Problem statement ->
Can the data below be echoed back word for word?

Supplied records ->
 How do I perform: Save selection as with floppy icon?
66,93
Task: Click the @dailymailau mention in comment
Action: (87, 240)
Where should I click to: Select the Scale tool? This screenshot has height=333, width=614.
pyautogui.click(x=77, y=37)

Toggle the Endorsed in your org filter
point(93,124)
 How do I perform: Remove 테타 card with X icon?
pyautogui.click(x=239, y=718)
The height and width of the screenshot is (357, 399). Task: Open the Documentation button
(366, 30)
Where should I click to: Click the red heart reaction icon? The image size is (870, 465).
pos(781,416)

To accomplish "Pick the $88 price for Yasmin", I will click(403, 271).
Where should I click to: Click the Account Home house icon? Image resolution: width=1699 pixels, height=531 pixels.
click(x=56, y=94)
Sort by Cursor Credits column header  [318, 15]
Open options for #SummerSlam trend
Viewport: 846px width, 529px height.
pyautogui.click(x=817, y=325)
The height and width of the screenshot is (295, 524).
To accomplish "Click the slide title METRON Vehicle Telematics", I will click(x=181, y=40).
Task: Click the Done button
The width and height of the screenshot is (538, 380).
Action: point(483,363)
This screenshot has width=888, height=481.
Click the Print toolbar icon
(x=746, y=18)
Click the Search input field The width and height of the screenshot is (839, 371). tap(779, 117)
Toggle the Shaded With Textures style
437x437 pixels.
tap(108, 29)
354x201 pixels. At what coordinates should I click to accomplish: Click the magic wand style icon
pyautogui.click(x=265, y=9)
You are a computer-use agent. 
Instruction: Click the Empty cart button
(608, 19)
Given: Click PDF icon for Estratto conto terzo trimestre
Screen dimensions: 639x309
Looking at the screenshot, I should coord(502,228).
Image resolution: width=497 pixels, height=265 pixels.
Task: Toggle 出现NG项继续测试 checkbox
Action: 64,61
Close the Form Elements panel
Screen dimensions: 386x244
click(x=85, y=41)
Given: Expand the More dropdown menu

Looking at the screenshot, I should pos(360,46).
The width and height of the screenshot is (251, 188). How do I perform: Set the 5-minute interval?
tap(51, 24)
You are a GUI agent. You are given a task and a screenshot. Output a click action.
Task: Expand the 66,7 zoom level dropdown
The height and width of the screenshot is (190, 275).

Exercise output ->
 How do I perform: Save selection as with floppy icon?
66,93
Task: Click the @dailymailau mention in comment
Action: (87, 240)
Where should I click to: Select the Scale tool? This screenshot has height=333, width=614.
pyautogui.click(x=77, y=37)

Toggle the Endorsed in your org filter
point(93,124)
 How do I perform: Remove 테타 card with X icon?
pyautogui.click(x=239, y=718)
The height and width of the screenshot is (357, 399). Task: Open the Documentation button
(366, 30)
Where should I click to: Click the red heart reaction icon? The image size is (870, 465).
pos(781,416)

To accomplish "Pick the $88 price for Yasmin", I will click(403, 271).
Where should I click to: Click the Account Home house icon? Image resolution: width=1699 pixels, height=531 pixels.
click(x=56, y=94)
Sort by Cursor Credits column header  [318, 15]
Open options for #SummerSlam trend
Viewport: 846px width, 529px height.
pyautogui.click(x=817, y=325)
The height and width of the screenshot is (295, 524).
To accomplish "Click the slide title METRON Vehicle Telematics", I will click(x=181, y=40).
Task: Click the Done button
The width and height of the screenshot is (538, 380).
Action: point(483,363)
This screenshot has width=888, height=481.
Click the Print toolbar icon
(x=746, y=18)
Click the Search input field The width and height of the screenshot is (839, 371). tap(779, 117)
Toggle the Shaded With Textures style
437x437 pixels.
tap(108, 29)
354x201 pixels. At what coordinates should I click to accomplish: Click the magic wand style icon
pyautogui.click(x=265, y=9)
You are a computer-use agent. 
Instruction: Click the Empty cart button
(608, 19)
Given: Click PDF icon for Estratto conto terzo trimestre
Screen dimensions: 639x309
Looking at the screenshot, I should coord(502,228).
Image resolution: width=497 pixels, height=265 pixels.
Task: Toggle 出现NG项继续测试 checkbox
Action: 64,61
Close the Form Elements panel
Screen dimensions: 386x244
click(x=85, y=41)
Given: Expand the More dropdown menu

Looking at the screenshot, I should pos(360,46).
The width and height of the screenshot is (251, 188). How do I perform: Set the 5-minute interval?
tap(51, 24)
You are a GUI agent. You are given a task and a screenshot. Output a click action.
Task: Expand the 66,7 zoom level dropdown
The height and width of the screenshot is (190, 275).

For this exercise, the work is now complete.